Task details. Reply with each record repeated exactly.

Recorded information.
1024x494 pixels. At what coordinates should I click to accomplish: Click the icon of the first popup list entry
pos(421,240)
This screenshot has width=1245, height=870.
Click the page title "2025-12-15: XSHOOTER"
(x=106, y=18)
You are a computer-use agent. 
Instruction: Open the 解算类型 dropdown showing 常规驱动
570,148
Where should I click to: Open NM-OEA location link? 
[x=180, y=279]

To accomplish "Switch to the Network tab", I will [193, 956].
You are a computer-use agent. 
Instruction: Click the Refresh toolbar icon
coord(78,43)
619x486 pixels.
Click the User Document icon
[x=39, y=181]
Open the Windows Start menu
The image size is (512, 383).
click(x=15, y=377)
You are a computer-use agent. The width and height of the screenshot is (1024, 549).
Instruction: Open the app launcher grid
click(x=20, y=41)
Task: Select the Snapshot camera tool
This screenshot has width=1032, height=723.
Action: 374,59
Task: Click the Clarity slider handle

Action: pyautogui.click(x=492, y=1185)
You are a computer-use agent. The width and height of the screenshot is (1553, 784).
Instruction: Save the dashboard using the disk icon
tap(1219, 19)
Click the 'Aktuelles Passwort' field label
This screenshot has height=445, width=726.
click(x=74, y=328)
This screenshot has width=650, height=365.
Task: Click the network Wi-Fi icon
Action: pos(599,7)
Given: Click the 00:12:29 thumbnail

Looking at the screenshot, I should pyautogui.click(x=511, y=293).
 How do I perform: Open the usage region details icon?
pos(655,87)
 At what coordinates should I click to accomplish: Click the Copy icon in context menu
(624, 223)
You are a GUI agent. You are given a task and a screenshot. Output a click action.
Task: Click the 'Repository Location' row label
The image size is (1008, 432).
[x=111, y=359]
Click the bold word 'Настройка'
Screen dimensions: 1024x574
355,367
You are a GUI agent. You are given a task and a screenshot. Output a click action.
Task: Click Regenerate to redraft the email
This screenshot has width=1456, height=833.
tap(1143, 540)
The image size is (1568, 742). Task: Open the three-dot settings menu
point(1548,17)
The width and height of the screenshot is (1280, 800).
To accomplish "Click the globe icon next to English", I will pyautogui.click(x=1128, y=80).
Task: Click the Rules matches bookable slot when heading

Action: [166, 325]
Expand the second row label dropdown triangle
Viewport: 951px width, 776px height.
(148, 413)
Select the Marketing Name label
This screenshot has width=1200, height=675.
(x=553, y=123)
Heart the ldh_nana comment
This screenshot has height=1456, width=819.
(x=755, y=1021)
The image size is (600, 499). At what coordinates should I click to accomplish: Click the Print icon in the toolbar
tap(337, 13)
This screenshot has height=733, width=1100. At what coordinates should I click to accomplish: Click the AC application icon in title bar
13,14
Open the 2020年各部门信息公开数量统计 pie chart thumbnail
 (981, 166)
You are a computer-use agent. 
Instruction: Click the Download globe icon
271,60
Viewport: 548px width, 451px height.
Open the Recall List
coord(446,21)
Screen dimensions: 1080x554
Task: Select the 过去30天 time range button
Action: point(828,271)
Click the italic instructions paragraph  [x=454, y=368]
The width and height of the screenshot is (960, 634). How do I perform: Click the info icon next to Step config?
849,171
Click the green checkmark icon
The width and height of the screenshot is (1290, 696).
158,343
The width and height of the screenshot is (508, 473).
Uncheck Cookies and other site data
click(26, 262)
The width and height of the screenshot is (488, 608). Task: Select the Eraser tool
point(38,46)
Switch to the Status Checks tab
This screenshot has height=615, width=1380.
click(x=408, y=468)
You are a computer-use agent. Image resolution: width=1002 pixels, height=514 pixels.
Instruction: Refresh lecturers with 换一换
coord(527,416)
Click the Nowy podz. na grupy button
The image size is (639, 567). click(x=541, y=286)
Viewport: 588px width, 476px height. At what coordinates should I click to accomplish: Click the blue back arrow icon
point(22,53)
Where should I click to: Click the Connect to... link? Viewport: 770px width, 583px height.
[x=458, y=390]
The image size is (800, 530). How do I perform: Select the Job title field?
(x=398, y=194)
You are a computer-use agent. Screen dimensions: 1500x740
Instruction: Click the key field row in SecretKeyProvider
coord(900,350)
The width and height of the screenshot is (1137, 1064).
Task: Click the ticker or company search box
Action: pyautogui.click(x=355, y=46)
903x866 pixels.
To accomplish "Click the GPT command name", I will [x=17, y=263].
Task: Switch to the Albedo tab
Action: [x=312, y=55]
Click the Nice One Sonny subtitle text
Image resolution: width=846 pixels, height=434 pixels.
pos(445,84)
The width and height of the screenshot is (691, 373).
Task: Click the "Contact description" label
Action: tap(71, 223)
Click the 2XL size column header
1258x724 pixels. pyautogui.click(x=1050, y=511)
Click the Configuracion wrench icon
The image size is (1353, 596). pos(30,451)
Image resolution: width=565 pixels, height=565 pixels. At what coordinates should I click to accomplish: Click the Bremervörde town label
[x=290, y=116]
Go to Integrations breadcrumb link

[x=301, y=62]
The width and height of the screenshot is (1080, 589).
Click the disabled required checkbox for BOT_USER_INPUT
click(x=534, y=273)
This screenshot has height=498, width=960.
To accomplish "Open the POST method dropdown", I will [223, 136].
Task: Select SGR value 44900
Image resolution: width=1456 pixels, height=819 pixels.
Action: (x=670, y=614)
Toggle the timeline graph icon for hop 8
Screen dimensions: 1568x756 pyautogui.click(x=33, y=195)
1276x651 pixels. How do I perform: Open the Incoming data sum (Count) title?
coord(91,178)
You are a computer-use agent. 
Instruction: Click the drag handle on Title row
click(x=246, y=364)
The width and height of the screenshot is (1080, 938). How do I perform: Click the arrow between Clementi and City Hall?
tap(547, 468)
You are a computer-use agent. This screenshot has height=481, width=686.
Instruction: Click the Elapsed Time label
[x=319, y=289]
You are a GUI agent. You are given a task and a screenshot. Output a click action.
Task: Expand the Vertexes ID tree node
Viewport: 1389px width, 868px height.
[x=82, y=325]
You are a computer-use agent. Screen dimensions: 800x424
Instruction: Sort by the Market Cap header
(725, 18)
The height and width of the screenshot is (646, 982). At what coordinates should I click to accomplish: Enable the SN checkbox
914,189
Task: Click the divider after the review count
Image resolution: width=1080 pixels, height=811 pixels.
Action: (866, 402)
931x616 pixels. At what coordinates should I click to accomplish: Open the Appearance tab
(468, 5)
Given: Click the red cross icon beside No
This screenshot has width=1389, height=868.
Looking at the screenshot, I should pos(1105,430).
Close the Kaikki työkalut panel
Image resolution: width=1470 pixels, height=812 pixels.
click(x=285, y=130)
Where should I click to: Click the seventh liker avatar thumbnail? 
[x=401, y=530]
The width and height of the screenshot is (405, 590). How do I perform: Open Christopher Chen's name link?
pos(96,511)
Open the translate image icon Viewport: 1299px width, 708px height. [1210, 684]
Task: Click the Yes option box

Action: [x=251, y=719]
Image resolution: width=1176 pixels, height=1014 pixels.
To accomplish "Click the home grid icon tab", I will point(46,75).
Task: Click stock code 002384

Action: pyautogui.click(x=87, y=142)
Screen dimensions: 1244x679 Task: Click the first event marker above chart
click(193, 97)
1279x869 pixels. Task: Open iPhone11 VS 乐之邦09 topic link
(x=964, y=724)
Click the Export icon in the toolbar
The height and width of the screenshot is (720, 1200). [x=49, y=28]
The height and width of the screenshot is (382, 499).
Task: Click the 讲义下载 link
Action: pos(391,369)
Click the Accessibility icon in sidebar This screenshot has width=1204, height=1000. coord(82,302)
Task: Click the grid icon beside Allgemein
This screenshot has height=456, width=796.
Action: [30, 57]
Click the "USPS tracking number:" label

Your solution.
1024x494 pixels. At what coordinates should I click to accomplish: Click the icon of the first popup list entry
pos(421,240)
This screenshot has width=1245, height=870.
Click the page title "2025-12-15: XSHOOTER"
(x=106, y=18)
You are a computer-use agent. 
Instruction: Open the 解算类型 dropdown showing 常规驱动
570,148
Where should I click to: Open NM-OEA location link? 
[x=180, y=279]

To accomplish "Switch to the Network tab", I will [193, 956].
You are a computer-use agent. 
Instruction: Click the Refresh toolbar icon
coord(78,43)
619x486 pixels.
Click the User Document icon
[x=39, y=181]
Open the Windows Start menu
The image size is (512, 383).
click(x=15, y=377)
You are a computer-use agent. The width and height of the screenshot is (1024, 549).
Instruction: Open the app launcher grid
click(x=20, y=41)
Task: Select the Snapshot camera tool
This screenshot has width=1032, height=723.
Action: 374,59
Task: Click the Clarity slider handle

Action: pyautogui.click(x=492, y=1185)
You are a computer-use agent. The width and height of the screenshot is (1553, 784).
Instruction: Save the dashboard using the disk icon
tap(1219, 19)
Click the 'Aktuelles Passwort' field label
This screenshot has height=445, width=726.
click(x=74, y=328)
This screenshot has width=650, height=365.
Task: Click the network Wi-Fi icon
Action: pos(599,7)
Given: Click the 00:12:29 thumbnail

Looking at the screenshot, I should pyautogui.click(x=511, y=293).
 How do I perform: Open the usage region details icon?
pos(655,87)
 At what coordinates should I click to accomplish: Click the Copy icon in context menu
(624, 223)
You are a GUI agent. You are given a task and a screenshot. Output a click action.
Task: Click the 'Repository Location' row label
The image size is (1008, 432).
[x=111, y=359]
Click the bold word 'Настройка'
Screen dimensions: 1024x574
355,367
You are a GUI agent. You are given a task and a screenshot. Output a click action.
Task: Click Regenerate to redraft the email
This screenshot has width=1456, height=833.
tap(1143, 540)
The image size is (1568, 742). Task: Open the three-dot settings menu
point(1548,17)
The width and height of the screenshot is (1280, 800).
To accomplish "Click the globe icon next to English", I will pyautogui.click(x=1128, y=80).
Task: Click the Rules matches bookable slot when heading

Action: [166, 325]
Expand the second row label dropdown triangle
Viewport: 951px width, 776px height.
(148, 413)
Select the Marketing Name label
This screenshot has width=1200, height=675.
(x=553, y=123)
Heart the ldh_nana comment
This screenshot has height=1456, width=819.
(x=755, y=1021)
The image size is (600, 499). At what coordinates should I click to accomplish: Click the Print icon in the toolbar
tap(337, 13)
This screenshot has height=733, width=1100. At what coordinates should I click to accomplish: Click the AC application icon in title bar
13,14
Open the 2020年各部门信息公开数量统计 pie chart thumbnail
 (981, 166)
You are a computer-use agent. 
Instruction: Click the Download globe icon
271,60
Viewport: 548px width, 451px height.
Open the Recall List
coord(446,21)
Screen dimensions: 1080x554
Task: Select the 过去30天 time range button
Action: point(828,271)
Click the italic instructions paragraph  [x=454, y=368]
The width and height of the screenshot is (960, 634). How do I perform: Click the info icon next to Step config?
849,171
Click the green checkmark icon
The width and height of the screenshot is (1290, 696).
158,343
The width and height of the screenshot is (508, 473).
Uncheck Cookies and other site data
click(26, 262)
The width and height of the screenshot is (488, 608). Task: Select the Eraser tool
point(38,46)
Switch to the Status Checks tab
This screenshot has height=615, width=1380.
click(x=408, y=468)
You are a computer-use agent. Image resolution: width=1002 pixels, height=514 pixels.
Instruction: Refresh lecturers with 换一换
coord(527,416)
Click the Nowy podz. na grupy button
The image size is (639, 567). click(x=541, y=286)
Viewport: 588px width, 476px height. At what coordinates should I click to accomplish: Click the blue back arrow icon
point(22,53)
Where should I click to: Click the Connect to... link? Viewport: 770px width, 583px height.
[x=458, y=390]
The image size is (800, 530). How do I perform: Select the Job title field?
(x=398, y=194)
You are a computer-use agent. Screen dimensions: 1500x740
Instruction: Click the key field row in SecretKeyProvider
coord(900,350)
The width and height of the screenshot is (1137, 1064).
Task: Click the ticker or company search box
Action: pyautogui.click(x=355, y=46)
903x866 pixels.
To accomplish "Click the GPT command name", I will [x=17, y=263].
Task: Switch to the Albedo tab
Action: [x=312, y=55]
Click the Nice One Sonny subtitle text
Image resolution: width=846 pixels, height=434 pixels.
pos(445,84)
The width and height of the screenshot is (691, 373).
Task: Click the "Contact description" label
Action: tap(71, 223)
Click the 2XL size column header
1258x724 pixels. pyautogui.click(x=1050, y=511)
Click the Configuracion wrench icon
The image size is (1353, 596). pos(30,451)
Image resolution: width=565 pixels, height=565 pixels. At what coordinates should I click to accomplish: Click the Bremervörde town label
[x=290, y=116]
Go to Integrations breadcrumb link

[x=301, y=62]
The width and height of the screenshot is (1080, 589).
Click the disabled required checkbox for BOT_USER_INPUT
click(x=534, y=273)
This screenshot has height=498, width=960.
To accomplish "Open the POST method dropdown", I will [223, 136].
Task: Select SGR value 44900
Image resolution: width=1456 pixels, height=819 pixels.
Action: (x=670, y=614)
Toggle the timeline graph icon for hop 8
Screen dimensions: 1568x756 pyautogui.click(x=33, y=195)
1276x651 pixels. How do I perform: Open the Incoming data sum (Count) title?
coord(91,178)
You are a computer-use agent. 
Instruction: Click the drag handle on Title row
click(x=246, y=364)
The width and height of the screenshot is (1080, 938). How do I perform: Click the arrow between Clementi and City Hall?
tap(547, 468)
You are a computer-use agent. This screenshot has height=481, width=686.
Instruction: Click the Elapsed Time label
[x=319, y=289]
You are a GUI agent. You are given a task and a screenshot. Output a click action.
Task: Expand the Vertexes ID tree node
Viewport: 1389px width, 868px height.
[x=82, y=325]
You are a computer-use agent. Screen dimensions: 800x424
Instruction: Sort by the Market Cap header
(725, 18)
The height and width of the screenshot is (646, 982). At what coordinates should I click to accomplish: Enable the SN checkbox
914,189
Task: Click the divider after the review count
Image resolution: width=1080 pixels, height=811 pixels.
Action: (866, 402)
931x616 pixels. At what coordinates should I click to accomplish: Open the Appearance tab
(468, 5)
Given: Click the red cross icon beside No
This screenshot has width=1389, height=868.
Looking at the screenshot, I should pos(1105,430).
Close the Kaikki työkalut panel
Image resolution: width=1470 pixels, height=812 pixels.
click(x=285, y=130)
Where should I click to: Click the seventh liker avatar thumbnail? 
[x=401, y=530]
The width and height of the screenshot is (405, 590). How do I perform: Open Christopher Chen's name link?
pos(96,511)
Open the translate image icon Viewport: 1299px width, 708px height. [1210, 684]
Task: Click the Yes option box

Action: [x=251, y=719]
Image resolution: width=1176 pixels, height=1014 pixels.
To accomplish "Click the home grid icon tab", I will point(46,75).
Task: Click stock code 002384

Action: pyautogui.click(x=87, y=142)
Screen dimensions: 1244x679 Task: Click the first event marker above chart
click(193, 97)
1279x869 pixels. Task: Open iPhone11 VS 乐之邦09 topic link
(x=964, y=724)
Click the Export icon in the toolbar
The height and width of the screenshot is (720, 1200). [x=49, y=28]
The height and width of the screenshot is (382, 499).
Task: Click the 讲义下载 link
Action: pos(391,369)
Click the Accessibility icon in sidebar This screenshot has width=1204, height=1000. coord(82,302)
Task: Click the grid icon beside Allgemein
This screenshot has height=456, width=796.
Action: [30, 57]
Click the "USPS tracking number:" label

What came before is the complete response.